35年前の3月のこと。春だというのに粉雪が舞う寒空の下、母が産み落としたのは二つの命だった。
互いに、2000gに満たないちいさな双子。3分遅れで生まれた妹は予定通りに退院したが、もっと小さいあなたは1か月保育器の中だったのよと、母からよく聞かされた。
祖父母は遠方で、3つ違いの兄がおり、病院にはタクシーを利用する距離で、生まれたばかりの双子は泣いてばかりいる。
田舎からおばあちゃんを呼び寄せたのよ、とか、まだ幼稚園に入っていなかった兄がチックになったんだわ、とか、寝ないあなたをおんぶして夜中にあの角まで歩いたのよ、とか、どれも「赤子」というものを知らない私は「ふうん」と頷くだけだった。
いまならその話を聞いただけで、裏側にある途方もない時間と感情に、涙する。だから、母が私と妹に、花の名前を付けた理由がよくわかる、と言える。
「産むのがねぇ、あんまりも大変だったから。聴くだけで、気持ちがパッと明るくなる名前をつけようと思ったの」
春に花開く名前をつけられた、同じ日に生まれた私と妹。どちらともなく「それ」が似合っているように思えた。
*
遠い遠い空の下、この国の3月は春ではない。
私の名前の花は、9月に咲く。海のむこうの、青い空に白く輝く一面の色を思い出すと、やはりこの地の春は少し物足りない。
35年経って、母とは疎遠になった。距離を置いているという言い方が正しい。ずいぶんと、彼女が呼ぶ花の名を聞いていない。
私の母に対する気持ちがどんなものであれ、この名が好きだという想いとは別物だ。
お腹の子が女の子だとわかったとき、花の名をつけたいと思った。この国では8月の寒い冬。あちらの国では太陽が照りつける夏にちなんだ花の名を。
さんざん悩んで、生まれて2週間たっても決まらず、「赤ちゃん」と呼びかけるなかで見つけたその名前は、この国で話す言葉と私たちの故郷の言葉と、響きが同じだった。

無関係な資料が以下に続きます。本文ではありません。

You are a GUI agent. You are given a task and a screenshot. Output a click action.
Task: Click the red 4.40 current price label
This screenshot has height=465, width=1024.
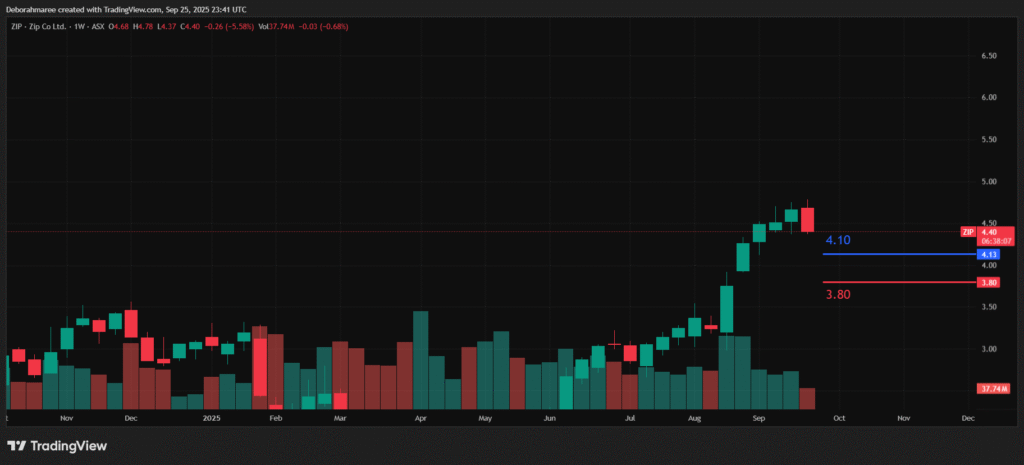(990, 231)
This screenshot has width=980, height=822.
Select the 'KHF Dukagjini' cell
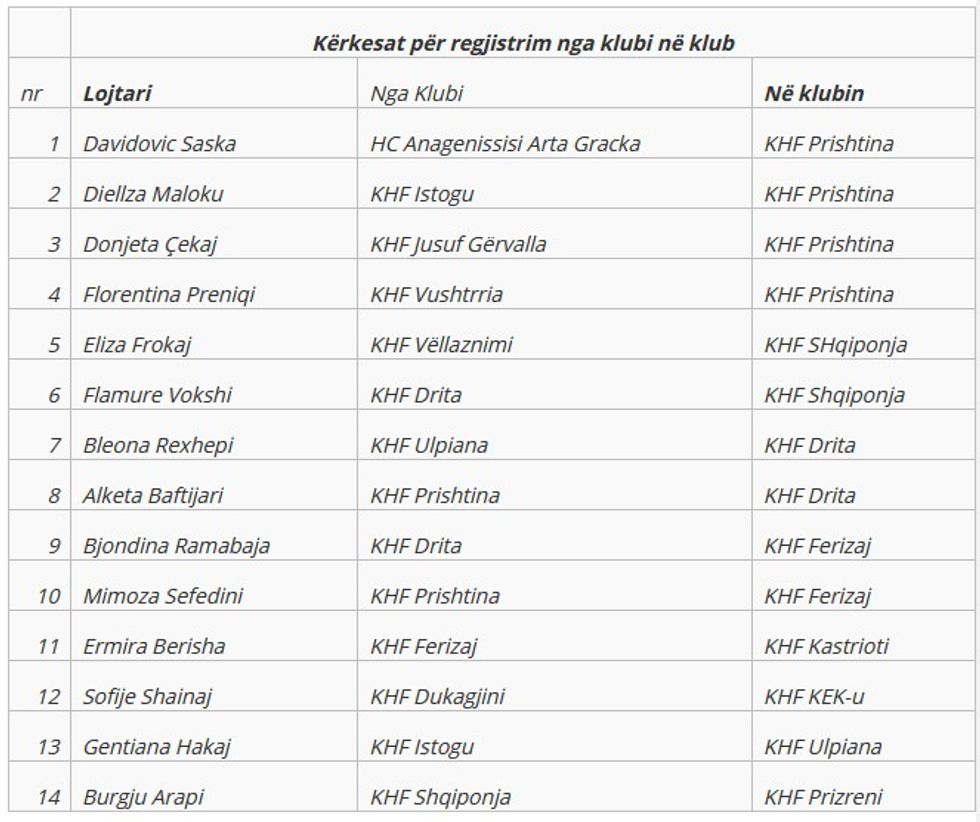pyautogui.click(x=437, y=697)
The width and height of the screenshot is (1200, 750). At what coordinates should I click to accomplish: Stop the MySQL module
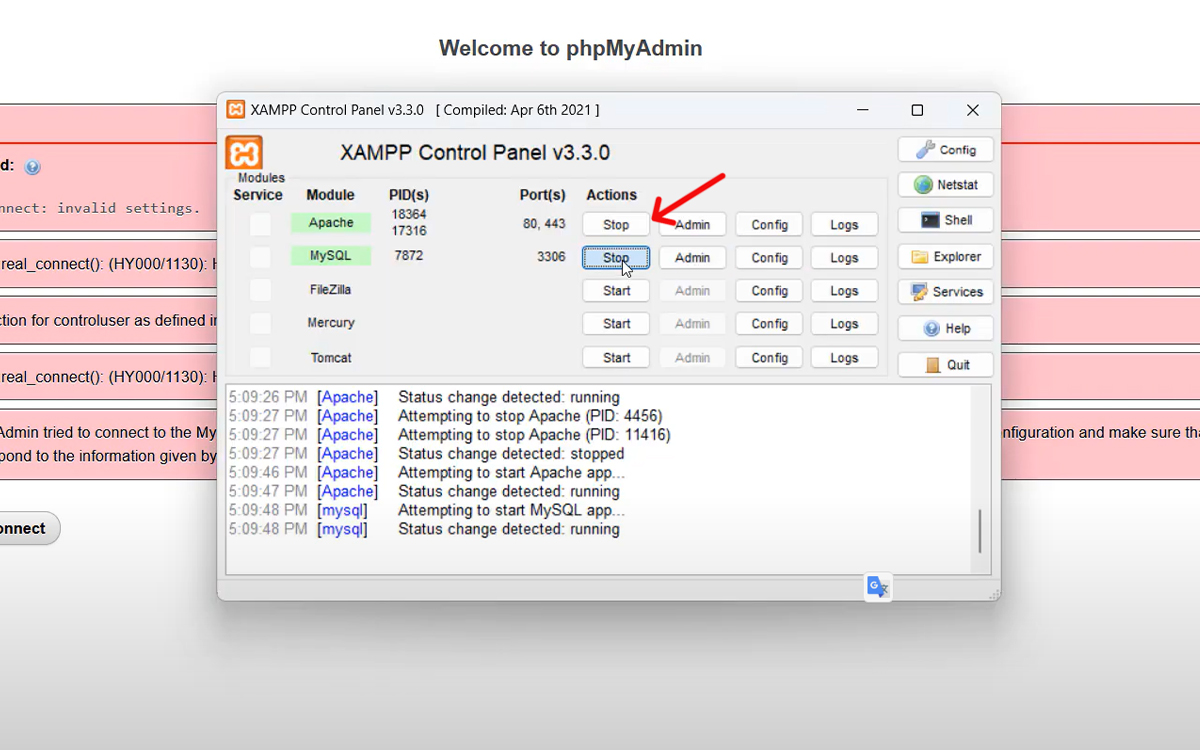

青空にむかって、のびのびと鮮やかに咲くあの花のように健やかに
花の名前に願いを込める。最初で最後のお守りを渡すように。
*
君がどこにいっても、名前の響きは変わらない。海を渡り空を越えて、いつだって、花の名を呼ぶ人に巡り合える。
離れていく日は決まっている。その日を望んで、小さな手をいまつなぐ。
親だからって、出過ぎたことなんて言えない。ただ、好きでいてくれるといいなと思う。
遠い遠い場所にいても、花のなまえを呼ぶように、君の名前を呼ぶ声を。